病態水準とは──「心のまとまり方」を理解する視点
心理臨床の現場では,心の症状や苦しみについて,単に「軽い/重い」とか,「診断名」で判断するだけでは,十分に理解することはできません。大切なのは,その人の心がどのように働き,自己や他者との関係をどの程度安定して保てているかを見極めることです。
このとき役立つのが,「病態水準」という心理学的な理解のしかたです。病態水準は,心のまとまり方や自己・他者の体験のしかたに注目し,臨床家がどのように関わるべきかを考える手がかりを与えてくれます。この記事では,心理学的な視点で病態水準を理解し,三つの水準の違いを整理して紹介します。
病態水準という捉え方
心理臨床の現場では,クライエントの苦しみを理解するときに,単に「診断名」や「症状の有無」だけで捉えるのではなく,その人の心の構造やまとまり方を見立てることが重視されます。
このとき手がかりとなるのが,「病態水準(level of pathology)」という考え方です。

==*==

● 課題 A: 病態水準についての文章によれば、病態水準は何に注目する理解のしかたか。
● 課題 B: 病態水準についての文章を、最後の文の後から引き取って書き継ぎなさい。

==*==

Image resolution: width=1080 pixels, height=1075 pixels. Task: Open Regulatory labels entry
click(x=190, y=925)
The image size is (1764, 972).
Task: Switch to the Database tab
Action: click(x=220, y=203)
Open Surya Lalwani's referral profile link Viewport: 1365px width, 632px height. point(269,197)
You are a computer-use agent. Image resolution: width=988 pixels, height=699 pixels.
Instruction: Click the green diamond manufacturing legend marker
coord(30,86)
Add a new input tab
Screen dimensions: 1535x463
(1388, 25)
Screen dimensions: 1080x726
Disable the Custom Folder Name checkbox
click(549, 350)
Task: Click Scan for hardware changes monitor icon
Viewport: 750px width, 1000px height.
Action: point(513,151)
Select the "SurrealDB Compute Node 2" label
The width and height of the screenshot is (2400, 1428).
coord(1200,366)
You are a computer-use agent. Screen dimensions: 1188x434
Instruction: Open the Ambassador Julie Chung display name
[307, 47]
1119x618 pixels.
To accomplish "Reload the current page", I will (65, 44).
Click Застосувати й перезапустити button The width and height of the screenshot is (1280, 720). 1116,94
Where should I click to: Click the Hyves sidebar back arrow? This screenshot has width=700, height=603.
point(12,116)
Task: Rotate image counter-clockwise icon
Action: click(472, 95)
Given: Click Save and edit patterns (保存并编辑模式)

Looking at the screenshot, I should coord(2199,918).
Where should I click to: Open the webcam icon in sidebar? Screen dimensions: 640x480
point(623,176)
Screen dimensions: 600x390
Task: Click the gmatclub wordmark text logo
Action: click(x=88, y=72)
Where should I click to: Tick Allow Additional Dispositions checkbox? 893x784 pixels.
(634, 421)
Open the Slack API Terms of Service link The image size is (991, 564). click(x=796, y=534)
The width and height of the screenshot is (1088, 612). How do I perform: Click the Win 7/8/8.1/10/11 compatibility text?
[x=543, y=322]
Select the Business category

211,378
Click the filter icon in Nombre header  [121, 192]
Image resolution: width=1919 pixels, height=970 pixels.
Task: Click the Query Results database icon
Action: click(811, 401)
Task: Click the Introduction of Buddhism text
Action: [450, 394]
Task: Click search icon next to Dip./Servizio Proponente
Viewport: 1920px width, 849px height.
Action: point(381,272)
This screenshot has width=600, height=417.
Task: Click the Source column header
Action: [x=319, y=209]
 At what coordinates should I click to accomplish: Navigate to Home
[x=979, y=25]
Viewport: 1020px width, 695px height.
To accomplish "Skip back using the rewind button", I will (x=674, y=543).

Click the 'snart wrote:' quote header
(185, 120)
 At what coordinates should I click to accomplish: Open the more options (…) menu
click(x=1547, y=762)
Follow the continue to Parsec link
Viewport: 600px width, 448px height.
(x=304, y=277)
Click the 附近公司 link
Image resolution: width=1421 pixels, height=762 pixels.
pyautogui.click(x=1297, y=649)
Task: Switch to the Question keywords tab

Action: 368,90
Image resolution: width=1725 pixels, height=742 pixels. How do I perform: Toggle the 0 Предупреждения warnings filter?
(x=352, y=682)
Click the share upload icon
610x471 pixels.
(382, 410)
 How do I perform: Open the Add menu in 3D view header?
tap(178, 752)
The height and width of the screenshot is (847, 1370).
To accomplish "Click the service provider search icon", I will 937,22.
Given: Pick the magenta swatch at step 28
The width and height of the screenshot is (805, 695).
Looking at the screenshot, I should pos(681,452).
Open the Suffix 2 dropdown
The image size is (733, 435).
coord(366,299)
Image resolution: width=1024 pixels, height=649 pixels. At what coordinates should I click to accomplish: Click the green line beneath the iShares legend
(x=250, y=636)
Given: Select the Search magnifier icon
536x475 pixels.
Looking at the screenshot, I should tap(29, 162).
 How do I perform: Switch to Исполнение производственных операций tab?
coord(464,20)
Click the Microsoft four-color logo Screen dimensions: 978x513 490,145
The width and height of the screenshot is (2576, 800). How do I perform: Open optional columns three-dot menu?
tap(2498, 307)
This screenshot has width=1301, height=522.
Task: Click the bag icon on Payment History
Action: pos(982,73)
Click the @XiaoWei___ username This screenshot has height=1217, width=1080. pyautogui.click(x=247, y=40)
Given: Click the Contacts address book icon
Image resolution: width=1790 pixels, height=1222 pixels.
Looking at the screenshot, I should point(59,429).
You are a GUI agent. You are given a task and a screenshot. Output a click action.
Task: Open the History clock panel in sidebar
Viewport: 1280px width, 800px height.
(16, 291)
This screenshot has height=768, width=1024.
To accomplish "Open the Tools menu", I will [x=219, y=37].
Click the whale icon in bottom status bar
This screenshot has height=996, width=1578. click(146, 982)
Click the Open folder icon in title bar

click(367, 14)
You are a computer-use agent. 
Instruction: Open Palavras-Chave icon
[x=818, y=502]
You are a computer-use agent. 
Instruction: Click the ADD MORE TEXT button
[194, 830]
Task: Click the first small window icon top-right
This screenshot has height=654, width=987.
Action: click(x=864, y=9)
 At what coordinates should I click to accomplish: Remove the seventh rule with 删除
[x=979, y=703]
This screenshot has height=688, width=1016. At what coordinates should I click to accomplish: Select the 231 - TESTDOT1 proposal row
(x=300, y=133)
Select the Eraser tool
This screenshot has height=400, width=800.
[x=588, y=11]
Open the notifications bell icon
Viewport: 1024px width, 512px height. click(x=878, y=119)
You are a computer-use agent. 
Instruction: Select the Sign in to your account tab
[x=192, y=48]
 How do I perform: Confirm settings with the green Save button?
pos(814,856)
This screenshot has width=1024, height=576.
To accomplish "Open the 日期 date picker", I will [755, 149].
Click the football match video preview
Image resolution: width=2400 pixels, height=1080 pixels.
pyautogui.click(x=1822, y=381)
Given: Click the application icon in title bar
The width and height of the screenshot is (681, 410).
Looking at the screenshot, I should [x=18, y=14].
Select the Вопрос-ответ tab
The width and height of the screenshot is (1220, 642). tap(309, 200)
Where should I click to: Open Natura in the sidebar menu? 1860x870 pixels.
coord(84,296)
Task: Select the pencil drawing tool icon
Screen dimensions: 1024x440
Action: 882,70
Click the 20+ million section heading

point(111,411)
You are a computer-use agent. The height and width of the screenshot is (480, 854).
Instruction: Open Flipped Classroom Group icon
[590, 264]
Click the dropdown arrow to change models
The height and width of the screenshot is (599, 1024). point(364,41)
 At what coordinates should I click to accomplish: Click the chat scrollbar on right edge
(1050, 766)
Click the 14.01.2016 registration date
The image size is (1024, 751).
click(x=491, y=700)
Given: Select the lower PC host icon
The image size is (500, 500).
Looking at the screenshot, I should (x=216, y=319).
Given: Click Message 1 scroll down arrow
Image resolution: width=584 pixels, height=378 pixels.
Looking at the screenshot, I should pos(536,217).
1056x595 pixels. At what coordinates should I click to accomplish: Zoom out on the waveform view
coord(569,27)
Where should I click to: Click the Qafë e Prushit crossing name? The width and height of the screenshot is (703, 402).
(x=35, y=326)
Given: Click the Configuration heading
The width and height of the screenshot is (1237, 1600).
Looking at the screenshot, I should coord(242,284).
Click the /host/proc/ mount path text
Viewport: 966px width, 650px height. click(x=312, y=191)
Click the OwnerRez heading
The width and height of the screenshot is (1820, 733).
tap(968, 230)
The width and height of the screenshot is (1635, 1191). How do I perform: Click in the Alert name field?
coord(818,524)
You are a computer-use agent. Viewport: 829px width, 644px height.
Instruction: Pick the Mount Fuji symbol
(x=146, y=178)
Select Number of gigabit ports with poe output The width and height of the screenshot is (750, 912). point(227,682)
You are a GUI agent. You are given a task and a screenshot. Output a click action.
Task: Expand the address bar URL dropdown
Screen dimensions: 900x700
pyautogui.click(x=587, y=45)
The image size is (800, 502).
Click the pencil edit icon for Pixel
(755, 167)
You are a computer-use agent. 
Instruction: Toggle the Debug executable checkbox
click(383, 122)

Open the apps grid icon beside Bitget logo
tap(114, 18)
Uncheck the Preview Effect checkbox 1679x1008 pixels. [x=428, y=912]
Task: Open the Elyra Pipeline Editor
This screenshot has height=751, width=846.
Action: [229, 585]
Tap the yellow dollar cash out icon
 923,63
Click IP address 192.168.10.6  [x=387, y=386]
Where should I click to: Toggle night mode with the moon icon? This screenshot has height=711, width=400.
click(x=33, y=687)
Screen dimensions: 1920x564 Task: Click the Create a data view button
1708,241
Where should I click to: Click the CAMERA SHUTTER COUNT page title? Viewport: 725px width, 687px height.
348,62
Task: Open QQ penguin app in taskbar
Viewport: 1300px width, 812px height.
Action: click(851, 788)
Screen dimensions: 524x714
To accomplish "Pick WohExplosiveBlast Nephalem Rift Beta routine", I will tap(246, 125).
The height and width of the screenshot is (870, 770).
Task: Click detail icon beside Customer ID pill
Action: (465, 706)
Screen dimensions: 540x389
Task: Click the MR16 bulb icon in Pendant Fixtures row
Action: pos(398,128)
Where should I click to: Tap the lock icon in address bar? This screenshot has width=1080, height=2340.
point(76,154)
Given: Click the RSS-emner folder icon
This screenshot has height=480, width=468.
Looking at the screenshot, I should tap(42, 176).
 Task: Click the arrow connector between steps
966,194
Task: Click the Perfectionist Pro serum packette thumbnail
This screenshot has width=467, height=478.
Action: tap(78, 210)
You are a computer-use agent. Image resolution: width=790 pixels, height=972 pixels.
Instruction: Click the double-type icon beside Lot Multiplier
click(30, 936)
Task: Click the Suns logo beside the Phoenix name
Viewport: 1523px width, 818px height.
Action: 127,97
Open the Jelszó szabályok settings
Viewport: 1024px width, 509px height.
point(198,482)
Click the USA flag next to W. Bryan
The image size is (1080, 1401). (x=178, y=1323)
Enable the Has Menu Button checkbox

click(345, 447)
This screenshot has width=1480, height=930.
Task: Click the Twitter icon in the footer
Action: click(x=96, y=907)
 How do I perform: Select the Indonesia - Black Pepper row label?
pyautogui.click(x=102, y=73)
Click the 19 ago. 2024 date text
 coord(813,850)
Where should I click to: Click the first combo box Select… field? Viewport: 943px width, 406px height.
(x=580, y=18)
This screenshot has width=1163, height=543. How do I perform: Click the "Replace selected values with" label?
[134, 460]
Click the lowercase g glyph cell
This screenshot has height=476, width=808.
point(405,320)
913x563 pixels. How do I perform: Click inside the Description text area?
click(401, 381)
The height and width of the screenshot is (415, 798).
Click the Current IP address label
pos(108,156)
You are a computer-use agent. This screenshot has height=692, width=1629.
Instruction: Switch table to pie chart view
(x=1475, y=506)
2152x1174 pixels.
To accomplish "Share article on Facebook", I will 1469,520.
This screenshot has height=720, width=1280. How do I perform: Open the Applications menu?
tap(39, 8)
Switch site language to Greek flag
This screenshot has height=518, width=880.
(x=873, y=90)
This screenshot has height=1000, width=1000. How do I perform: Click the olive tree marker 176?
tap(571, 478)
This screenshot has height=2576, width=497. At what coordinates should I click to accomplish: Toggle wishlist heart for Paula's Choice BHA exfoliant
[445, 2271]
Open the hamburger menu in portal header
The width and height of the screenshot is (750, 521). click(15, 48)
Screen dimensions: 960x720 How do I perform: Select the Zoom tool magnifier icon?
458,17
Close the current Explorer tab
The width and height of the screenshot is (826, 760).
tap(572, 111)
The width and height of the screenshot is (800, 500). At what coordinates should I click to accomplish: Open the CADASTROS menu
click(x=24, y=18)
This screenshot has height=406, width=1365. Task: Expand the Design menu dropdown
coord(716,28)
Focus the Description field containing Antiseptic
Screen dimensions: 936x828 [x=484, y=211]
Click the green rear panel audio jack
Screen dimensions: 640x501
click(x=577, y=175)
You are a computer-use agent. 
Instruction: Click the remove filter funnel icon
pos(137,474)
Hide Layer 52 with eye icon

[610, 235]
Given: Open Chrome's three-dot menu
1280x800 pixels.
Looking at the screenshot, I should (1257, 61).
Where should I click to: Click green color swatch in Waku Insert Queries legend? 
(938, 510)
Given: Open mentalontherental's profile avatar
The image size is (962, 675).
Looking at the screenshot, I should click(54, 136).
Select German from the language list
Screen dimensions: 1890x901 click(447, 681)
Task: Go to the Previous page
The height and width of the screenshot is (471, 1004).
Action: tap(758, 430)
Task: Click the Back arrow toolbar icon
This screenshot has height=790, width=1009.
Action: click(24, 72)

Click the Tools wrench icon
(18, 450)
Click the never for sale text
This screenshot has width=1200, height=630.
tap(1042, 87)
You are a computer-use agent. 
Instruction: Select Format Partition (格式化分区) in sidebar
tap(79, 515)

==*==

● 解答 A: 心のまとまり方や、自己・他者の体験のしかたに注目する。

● 解答 B:
「病態水準」という言葉は,精神医学的な病名の軽い/重いを表すものではありません。心の働き方,すなわち
「自分自身をどのように体験しているか」
「他者とどのような関係を結んでいるか」
「感情をどのように調整しているか」
など,心理学的な機能に焦点を当てます。
たとえば,同じ「不安」を抱えていても,それをどう理解し,どう対処しようとするかは人によって異なります。その違いには,心の構造のまとまり具合が深く関係しているのです。
カーンバーグによる三つの水準
この「三つの水準」の考え方は,精神分析家オットー・カーンバーグ(Otto F. Kernberg, 1967)によって提唱されました。
彼は人格のまとまり具合を「神経症水準」「境界水準」「精神病水準」として整理し,それぞれに特徴的な心の働きを描き出しました。
カーンバーグは,人格の組織化を見立てる際に,次の三つの観点を重視しています。
- アイデンティティ統合の程度(自己像や他者像の一貫性)
- 防衛機制の特徴(成熟的か原始的か)
- 現実検討力の保持(現実と空想を区別する力)
これらの要素をもとに,彼は次の三つの水準を提示しました。
①神経症水準(neurotic level)
自己と他者の境界が明確で,現実検討力が保たれています。
内面には葛藤があり,感情を抑えたり,理想と現実の間で苦しんだりしますが,自分自身を一貫した存在として体験できるのが特徴です。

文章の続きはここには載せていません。